Me fui. Lo bueno de tener catorce años es que todavía no hay experiencias previas para comparar. Tal vez por eso no me asustó ni me sorprendió que la imagen de su rostro sonriente volviera una y otra vez a mi pensamiento. Era una amiga. Era, mejor dicho, la mejor bailarina de todo el colegio. Y le había gustado mi baile. Tanto, que me había dado la mano para sacarme al escenario a hacer la demostración del baile con ella. Me sentí orgullosa. Feliz.
Cuando en la casa conté cuatro y cinco veces lo que había pasado, mis papás fueron quienes se me quedaron mirando con extrañeza y comenzaron a hacer más preguntas sobre el personaje que sobre la situación. Y cuando por fin dije que me había encantado su arte, su baile, su gesto, y que era preciosa y se parecía a una flor, mi mami se quedó en seco recogiendo un plato de la mesa y levantó una ceja hasta más arriba de la mitad de la frente mientras su boca preguntaba:
-¿Como una flor? ¿Qué flor?
Ya dije: un cartucho, tal vez. Un anturio rojo y brillante. Algo así. La tensión no se fue de la cara de mi mami aunque trató de espantarla murmurando:
-La quisiera conocer.
Las mamás saben todo. Aunque no lo digan. Aunque no se den cuenta. Incluso cuando piensan que no saben. Y saben todo antes de que pase. Al menos la mía. Pero no dijo nada. Bajó la ceja y siguió con sus cosas.

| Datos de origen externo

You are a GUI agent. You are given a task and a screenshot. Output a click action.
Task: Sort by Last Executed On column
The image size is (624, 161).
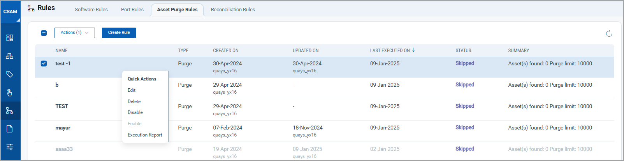point(392,51)
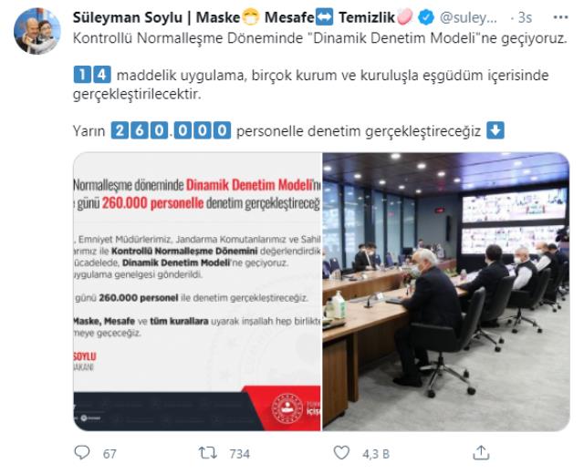584x474 pixels.
Task: Click the blue down-arrow emoji
Action: coord(495,131)
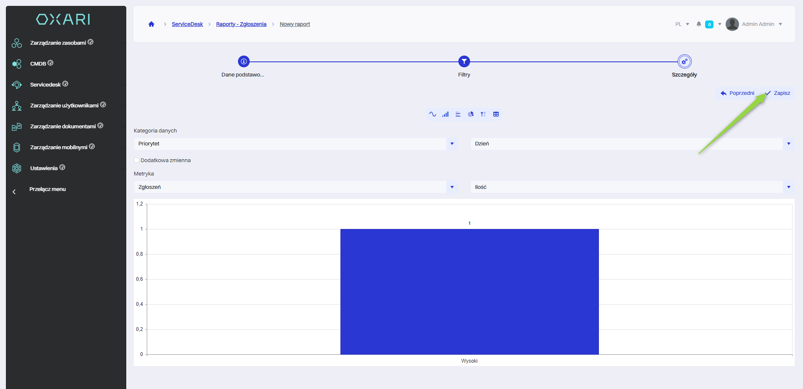Click the blue Wysoki bar in chart
Viewport: 803px width, 389px height.
point(469,292)
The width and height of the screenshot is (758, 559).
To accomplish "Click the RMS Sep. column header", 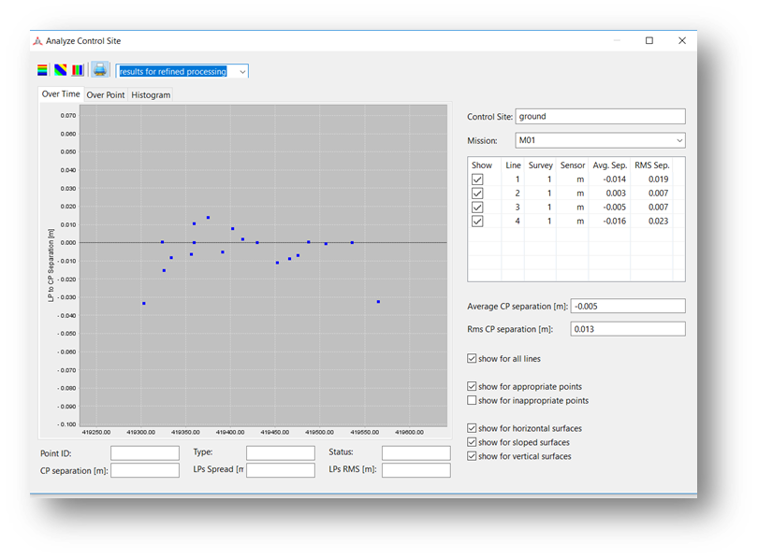I will (x=651, y=165).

Pero bueno, aunque mi mamá fuera a saber, una de las cosas que aprendí en este punto de mi vida es que una cosa es saber y otra enterarse. Por eso mejor dejé de hablar tanto de ella. Mejor dicho, de nosotras.

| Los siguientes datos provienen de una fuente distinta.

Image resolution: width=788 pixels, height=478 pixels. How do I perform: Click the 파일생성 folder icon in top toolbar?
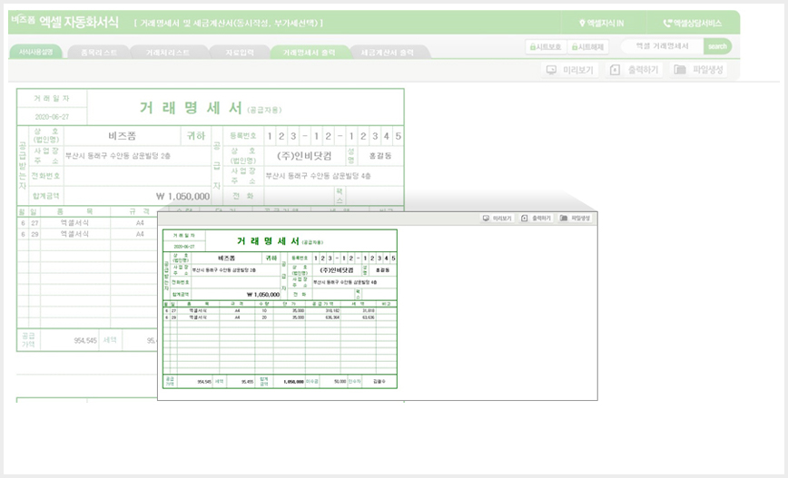(x=679, y=70)
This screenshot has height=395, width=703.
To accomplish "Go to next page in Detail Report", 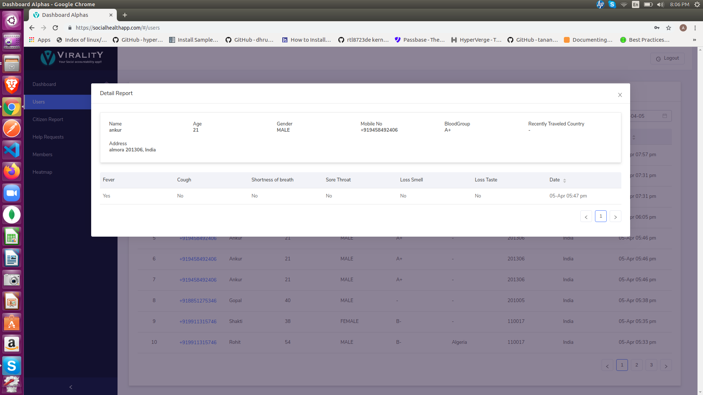I will (615, 217).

No sé si ya dije que era como una flor.
Seguro que lo dije.
Hermosa como el único pétalo de un anturio encendido resplandeciendo en el aire.
Hermosa para atraer a los quindes y a las abejas.
Con su sonrisa.
Y su mano extendida hacia la mía para que pasara a demostrar el baile a su lado.
Y su perfume “Anaïs-Anaïs” llenando el ambiente de un segundo al otro.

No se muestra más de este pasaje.